* THE PROBLEM:
Reproduce each of the following entries verbatim, keeping every character, line break, and blank line unchanged.

○ ○ ○ ○

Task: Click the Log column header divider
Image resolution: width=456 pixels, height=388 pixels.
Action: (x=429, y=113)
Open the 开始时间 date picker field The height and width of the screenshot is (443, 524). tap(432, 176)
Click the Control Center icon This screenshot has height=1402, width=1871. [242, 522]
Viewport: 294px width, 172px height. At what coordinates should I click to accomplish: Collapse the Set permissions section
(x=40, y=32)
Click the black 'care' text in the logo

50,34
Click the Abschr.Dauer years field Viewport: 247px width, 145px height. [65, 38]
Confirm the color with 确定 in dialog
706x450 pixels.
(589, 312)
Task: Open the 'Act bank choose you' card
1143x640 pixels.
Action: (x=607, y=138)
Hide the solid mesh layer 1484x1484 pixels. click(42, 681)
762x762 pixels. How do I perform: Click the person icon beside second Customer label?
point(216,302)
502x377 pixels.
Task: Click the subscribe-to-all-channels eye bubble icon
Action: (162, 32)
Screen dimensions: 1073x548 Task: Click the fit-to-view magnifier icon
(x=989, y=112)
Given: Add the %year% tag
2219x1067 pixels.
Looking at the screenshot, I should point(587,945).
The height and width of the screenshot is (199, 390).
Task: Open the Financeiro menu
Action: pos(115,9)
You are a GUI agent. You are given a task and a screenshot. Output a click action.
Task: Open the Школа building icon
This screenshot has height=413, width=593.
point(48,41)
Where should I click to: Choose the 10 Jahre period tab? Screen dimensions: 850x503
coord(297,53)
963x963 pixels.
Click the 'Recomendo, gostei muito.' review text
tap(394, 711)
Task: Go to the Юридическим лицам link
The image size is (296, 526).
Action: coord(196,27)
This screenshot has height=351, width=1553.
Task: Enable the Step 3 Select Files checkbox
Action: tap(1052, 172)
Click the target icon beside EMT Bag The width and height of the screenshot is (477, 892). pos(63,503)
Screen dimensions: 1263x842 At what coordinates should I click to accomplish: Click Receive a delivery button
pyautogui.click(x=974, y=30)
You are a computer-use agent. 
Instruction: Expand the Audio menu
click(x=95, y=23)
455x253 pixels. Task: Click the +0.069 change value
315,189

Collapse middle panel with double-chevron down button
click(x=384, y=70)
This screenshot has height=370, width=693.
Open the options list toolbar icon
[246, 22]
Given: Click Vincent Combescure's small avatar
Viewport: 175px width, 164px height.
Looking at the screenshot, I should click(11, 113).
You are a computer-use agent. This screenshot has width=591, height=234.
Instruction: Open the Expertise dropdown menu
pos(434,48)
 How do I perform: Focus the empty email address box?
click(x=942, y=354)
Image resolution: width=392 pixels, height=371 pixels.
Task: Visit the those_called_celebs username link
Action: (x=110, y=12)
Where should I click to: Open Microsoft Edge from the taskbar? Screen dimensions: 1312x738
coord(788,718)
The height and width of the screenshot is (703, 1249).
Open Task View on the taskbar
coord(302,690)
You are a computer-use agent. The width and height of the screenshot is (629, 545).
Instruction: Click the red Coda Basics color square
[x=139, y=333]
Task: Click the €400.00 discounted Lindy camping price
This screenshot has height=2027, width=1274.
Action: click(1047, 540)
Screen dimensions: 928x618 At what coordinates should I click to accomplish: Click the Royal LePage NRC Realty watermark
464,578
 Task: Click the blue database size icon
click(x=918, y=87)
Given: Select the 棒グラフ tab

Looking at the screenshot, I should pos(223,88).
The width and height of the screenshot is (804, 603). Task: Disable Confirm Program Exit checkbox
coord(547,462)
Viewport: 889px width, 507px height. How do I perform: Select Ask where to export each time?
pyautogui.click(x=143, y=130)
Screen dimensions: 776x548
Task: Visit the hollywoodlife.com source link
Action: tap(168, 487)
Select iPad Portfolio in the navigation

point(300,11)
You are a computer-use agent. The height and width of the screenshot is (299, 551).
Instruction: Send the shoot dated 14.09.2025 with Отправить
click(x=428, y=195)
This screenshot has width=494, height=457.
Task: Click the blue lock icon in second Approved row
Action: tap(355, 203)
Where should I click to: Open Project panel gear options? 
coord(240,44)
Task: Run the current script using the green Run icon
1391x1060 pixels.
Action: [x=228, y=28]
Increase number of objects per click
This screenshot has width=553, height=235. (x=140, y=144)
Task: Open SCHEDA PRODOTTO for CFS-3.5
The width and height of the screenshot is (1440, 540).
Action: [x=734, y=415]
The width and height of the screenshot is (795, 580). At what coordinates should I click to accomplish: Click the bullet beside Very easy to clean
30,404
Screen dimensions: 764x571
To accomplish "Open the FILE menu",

○ ○ ○ ○

* OUTPUT:
Task: Click the Log column header divider
Image resolution: width=456 pixels, height=388 pixels.
Action: (x=429, y=113)
Open the 开始时间 date picker field The height and width of the screenshot is (443, 524). tap(432, 176)
Click the Control Center icon This screenshot has height=1402, width=1871. [242, 522]
Viewport: 294px width, 172px height. At what coordinates should I click to accomplish: Collapse the Set permissions section
(x=40, y=32)
Click the black 'care' text in the logo

50,34
Click the Abschr.Dauer years field Viewport: 247px width, 145px height. [65, 38]
Confirm the color with 确定 in dialog
706x450 pixels.
(589, 312)
Task: Open the 'Act bank choose you' card
1143x640 pixels.
Action: (x=607, y=138)
Hide the solid mesh layer 1484x1484 pixels. click(42, 681)
762x762 pixels. How do I perform: Click the person icon beside second Customer label?
point(216,302)
502x377 pixels.
Task: Click the subscribe-to-all-channels eye bubble icon
Action: (162, 32)
Screen dimensions: 1073x548 Task: Click the fit-to-view magnifier icon
(x=989, y=112)
Given: Add the %year% tag
2219x1067 pixels.
Looking at the screenshot, I should point(587,945).
The height and width of the screenshot is (199, 390).
Task: Open the Financeiro menu
Action: pos(115,9)
You are a GUI agent. You are given a task and a screenshot. Output a click action.
Task: Open the Школа building icon
This screenshot has height=413, width=593.
point(48,41)
Where should I click to: Choose the 10 Jahre period tab? Screen dimensions: 850x503
coord(297,53)
963x963 pixels.
Click the 'Recomendo, gostei muito.' review text
tap(394, 711)
Task: Go to the Юридическим лицам link
The image size is (296, 526).
Action: coord(196,27)
This screenshot has height=351, width=1553.
Task: Enable the Step 3 Select Files checkbox
Action: tap(1052, 172)
Click the target icon beside EMT Bag The width and height of the screenshot is (477, 892). pos(63,503)
Screen dimensions: 1263x842 At what coordinates should I click to accomplish: Click Receive a delivery button
pyautogui.click(x=974, y=30)
You are a computer-use agent. 
Instruction: Expand the Audio menu
click(x=95, y=23)
455x253 pixels. Task: Click the +0.069 change value
315,189

Collapse middle panel with double-chevron down button
click(x=384, y=70)
This screenshot has height=370, width=693.
Open the options list toolbar icon
[246, 22]
Given: Click Vincent Combescure's small avatar
Viewport: 175px width, 164px height.
Looking at the screenshot, I should click(11, 113).
You are a computer-use agent. This screenshot has width=591, height=234.
Instruction: Open the Expertise dropdown menu
pos(434,48)
 How do I perform: Focus the empty email address box?
click(x=942, y=354)
Image resolution: width=392 pixels, height=371 pixels.
Task: Visit the those_called_celebs username link
Action: (x=110, y=12)
Where should I click to: Open Microsoft Edge from the taskbar? Screen dimensions: 1312x738
coord(788,718)
The height and width of the screenshot is (703, 1249).
Open Task View on the taskbar
coord(302,690)
You are a computer-use agent. The width and height of the screenshot is (629, 545).
Instruction: Click the red Coda Basics color square
[x=139, y=333]
Task: Click the €400.00 discounted Lindy camping price
This screenshot has height=2027, width=1274.
Action: click(1047, 540)
Screen dimensions: 928x618 At what coordinates should I click to accomplish: Click the Royal LePage NRC Realty watermark
464,578
 Task: Click the blue database size icon
click(x=918, y=87)
Given: Select the 棒グラフ tab

Looking at the screenshot, I should pos(223,88).
The width and height of the screenshot is (804, 603). Task: Disable Confirm Program Exit checkbox
coord(547,462)
Viewport: 889px width, 507px height. How do I perform: Select Ask where to export each time?
pyautogui.click(x=143, y=130)
Screen dimensions: 776x548
Task: Visit the hollywoodlife.com source link
Action: tap(168, 487)
Select iPad Portfolio in the navigation

point(300,11)
You are a computer-use agent. The height and width of the screenshot is (299, 551).
Instruction: Send the shoot dated 14.09.2025 with Отправить
click(x=428, y=195)
This screenshot has width=494, height=457.
Task: Click the blue lock icon in second Approved row
Action: tap(355, 203)
Where should I click to: Open Project panel gear options? 
coord(240,44)
Task: Run the current script using the green Run icon
1391x1060 pixels.
Action: [x=228, y=28]
Increase number of objects per click
This screenshot has width=553, height=235. (x=140, y=144)
Task: Open SCHEDA PRODOTTO for CFS-3.5
The width and height of the screenshot is (1440, 540).
Action: [x=734, y=415]
The width and height of the screenshot is (795, 580). At what coordinates should I click to accomplish: Click the bullet beside Very easy to clean
30,404
Screen dimensions: 764x571
To accomplish "Open the FILE menu",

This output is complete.